Burgess, seorang sosiolog asal Amerika Serikat yang meneliti kota
Chicago pada tahun 1920. Ia berpendapat bahwa kota Chicago telah
mengalami perkembangan dan pemekaran wilayah seiring berjalannya
waktu dan bertambahnya jumlah penduduk. Perkembangan itu semakin
meluas menjauhi titik pusat hingga mencapai daerah pinggiran. Zona
yang terbentuk akibat pemekaran wilayah ini mirip sebuah gelang yang
melingkar.
Teori ini memungkinkan terjadi pada daerah eropa dan amerika
seperti london, kalkuta, chicago dan Adelaide (Australia) dimana
lingkungannya yang sangat mudah untuk dibangunnya jalur transportasi.
Di Indonesia, teori seperti ini sangat sulit terwujud (hanya di kota-kota
besar) karena lingkungan di Indonesia banyak yang merupakan daerah
pegunungan, berlembah, memiliki sungai besar dan daerah yang terpisah
laut.
B. Teori Sektor
Teori sektoral yakni teori yang dikemukakan oleh Hommer Hoyt dari
hasil penelitiannya yang dilakukannya pada tahun 1930-an di kota
Chicago. Hommer Hoyt berpendapat bahwa unit-unit kegiatan di
perkotaan tidak menganut teori konsentris melainkan membentuk unit-
unit yang lebih bebas. Ia menambahkan bahwa daerah dengan harga tanah
yang mahal pada umumnya terletak di luar kota sedangkan harga tanah
yang lebih murah biasanya merupakan jalur-jalur yang bentuknya
memanjang dari pusat kota (pusat kegiatan) menuju daerah perbatasan.
C. Teori Inti Ganda
Teori inti ganda yakni teori yang dikemukakan oleh Harris dan Ullman
pada tahun 1945. Kedua geograf ini berpendapat, meskipun pola konsentris
dan sektoral terdapat dalam wilayah kota, kenyataannya lebih kompleks dari
apa yang dikemukakan dalam teori Burgess dan Hoyt.

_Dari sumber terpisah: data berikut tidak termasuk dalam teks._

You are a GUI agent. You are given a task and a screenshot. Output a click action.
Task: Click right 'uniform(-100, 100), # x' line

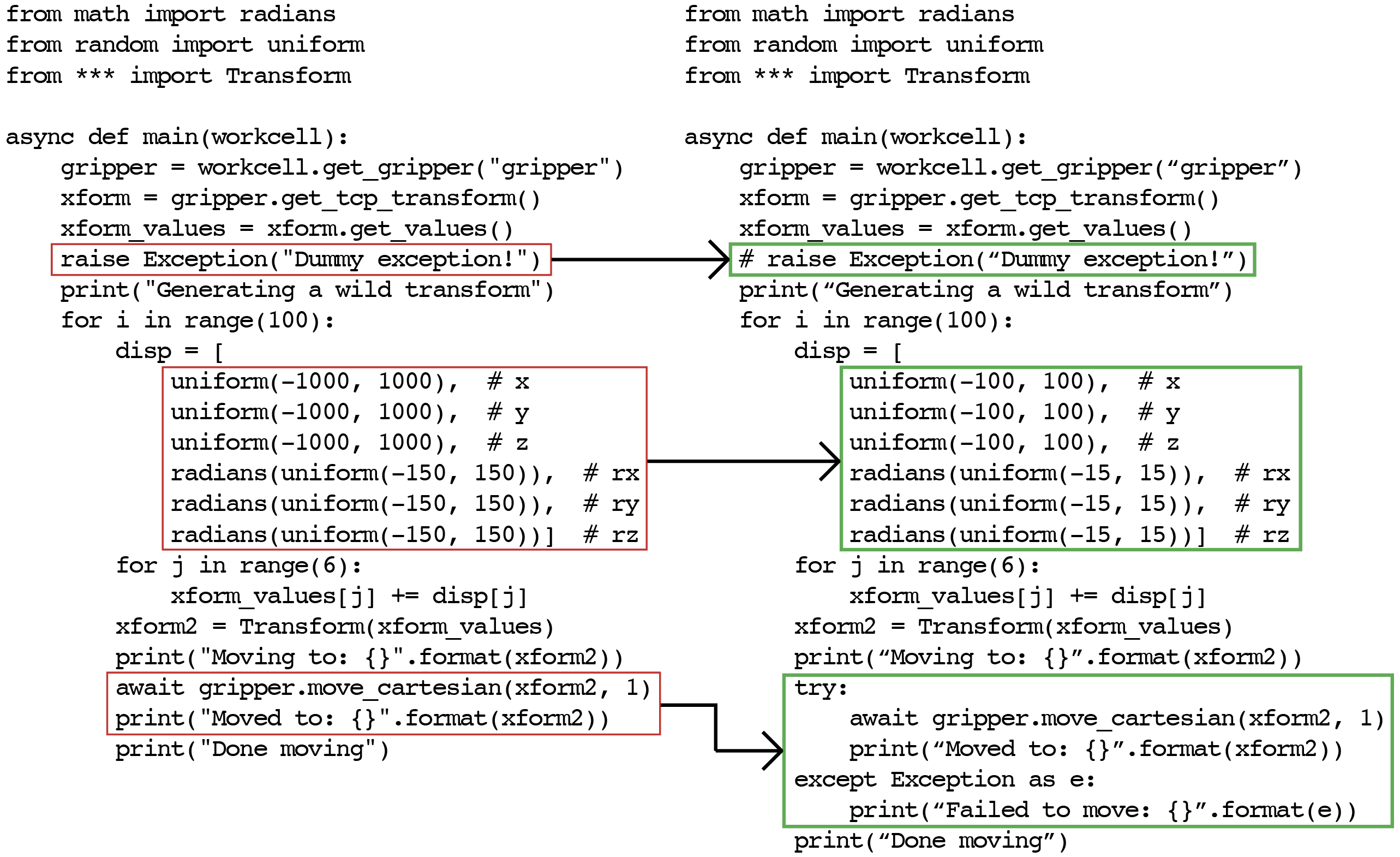click(x=1014, y=382)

Pertumbuhan kota yang berawal dari suatu pusat menjadi bentuk yang
kompleks. Bentuk yang kompleks ini disebabkan oleh munculnya nukleus-
nukleus baru yang berfungsi sebagai kutub pertumbuhan. Nukleus-nukleus
baru akan berkembang sesuai dengan penggunaan lahannya yang fungsional
dan membentuk struktur kota yang memiliki sel-sel pertumbuhan.
Nukleus kota dapat berupa kampus perguruan tinggi, Bandar udara,
kompleks industri, pelabuhan laut, dan terminal bus. Keuntungan ekonomi
menjadi dasar pertimbangan dalam penggunaan lahan secara mengelompok
sehingga berbentuk nukleus. Misalnya, kompleks industri mencari lokasi
yang berdekatan dengan sarana transportasi. Perumahan baru mencari lokasi
yang berdekatan dengan pusat perbelanjaan dan tempat pendidikan.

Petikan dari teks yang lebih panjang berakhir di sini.